The Liberal Tradition upholds a Man-centred rather than a God-centred religion Man’s reason or experience is held in conflict to Scripture and Tradition.

 

a.                   Latitudinarianism: This emphasizes the place of scientific researching in the interpretation of Christian or biblical faith. They are the product of the renaissance of the 16th century, the 18th century Enlightenment and 19th century Modernism. This tendency to buy new ideas as long as they appeal to reason, experience or scientific intellectualism has become the mark of the Liberal tradition. They have come to be designated the Broad Churchmanship since the 19th Century. They believe in Christ in as much as He is the Christ understandable through science and common sense. They believe because it is rational to the natural mind. Today, the latitudinarians and revisionist liberals accommodate and advocate for homosexual priests and same-sex partnership unions in the Church.

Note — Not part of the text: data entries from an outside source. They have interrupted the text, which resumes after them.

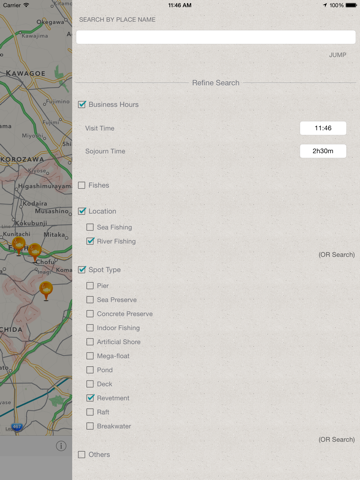Disable the Revetment spot type
Image resolution: width=360 pixels, height=480 pixels.
(x=90, y=398)
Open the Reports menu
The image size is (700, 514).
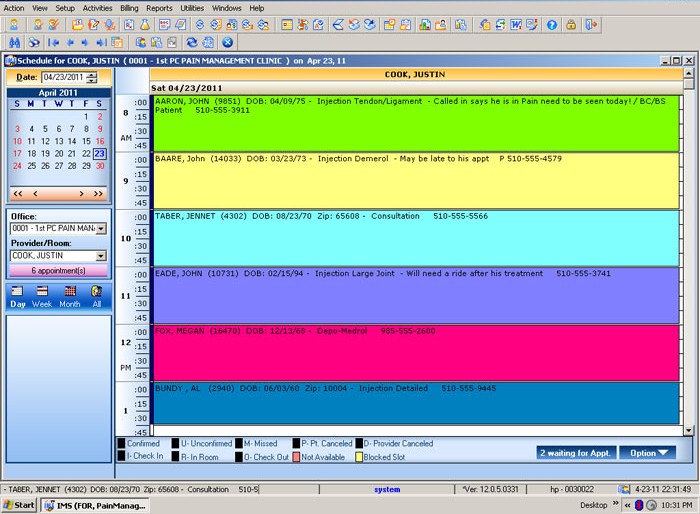tap(159, 8)
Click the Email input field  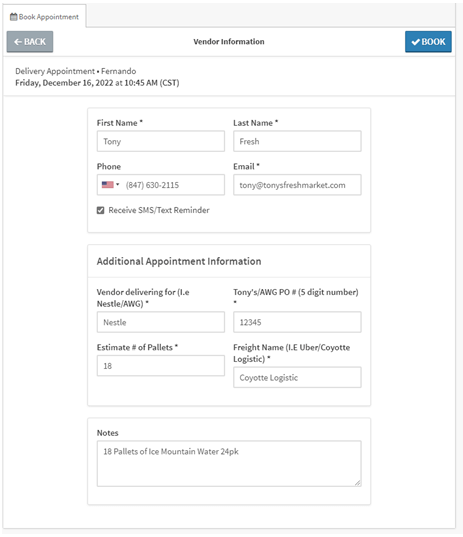click(x=297, y=185)
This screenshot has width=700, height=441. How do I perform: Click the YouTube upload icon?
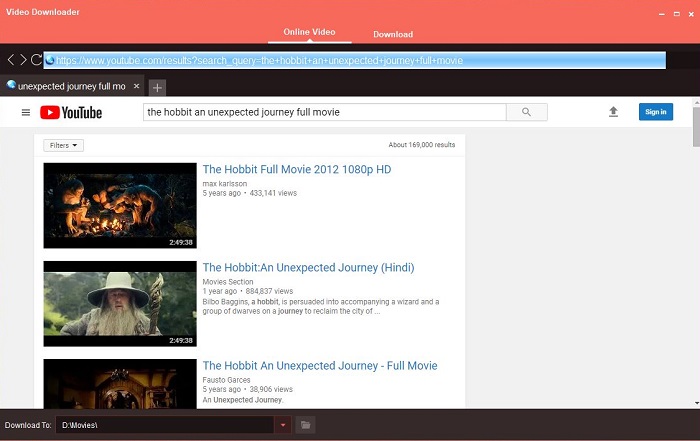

b.                  Charismatism: This emphasizes the place of emotional experience and certain manifestations of the power of the Holy Spirit such as prophesyings, revelations, speaking in tongues, warming of the heart, shocking waves, falling down, ecstasies and other phenomena. Many Charismatics are however of the Evangelical tradition.

NOTE: Anglicanism has been able to see these three attitudes to Christianity coexist in the Church taking the best of each, especially the non-conflicting aspects, to weave out a model of Christianity which has continued to grow despite the three tensions within it. Bishop Paget puts it this way, “Anglicanism has the distinctive strength and hope which rests on equal loyalty to the unconflicting rights of reason, Scripture and tradition”.

            By and large the final authority in the Anglican Church still remains the Holy Scriptures. Tradition, reason and Experience are only Anglican if they are agreeable to the Holy Scriptures. This position has never changed since the Reformation. This is evident from Canon A5, the Declarations, the 39 Articles, and other official approved formularies of the Anglican Church world-wide. Recent attempt to violate this tenet of Anglican unity on the issue of human sexuality has led to the split that gave birth to The Global Anglican Future Conference (GAFCON) held in Jerusalem in June 2008, at which the Church of Nigeria played a very prominent role, together with majority of Anglican Bishops and diocese world-wide. The 2008 Lambeth Conference was attended by a minority of Anglican bishops and dioceses in England and North America.

            Also many Anglicans have a touch of all the traditions to varying degrees. For instance Evangelicals are first Scriptural, the traditional and then rational. Anglo-Catholics are first traditional, then Scriptural and then rational, etc.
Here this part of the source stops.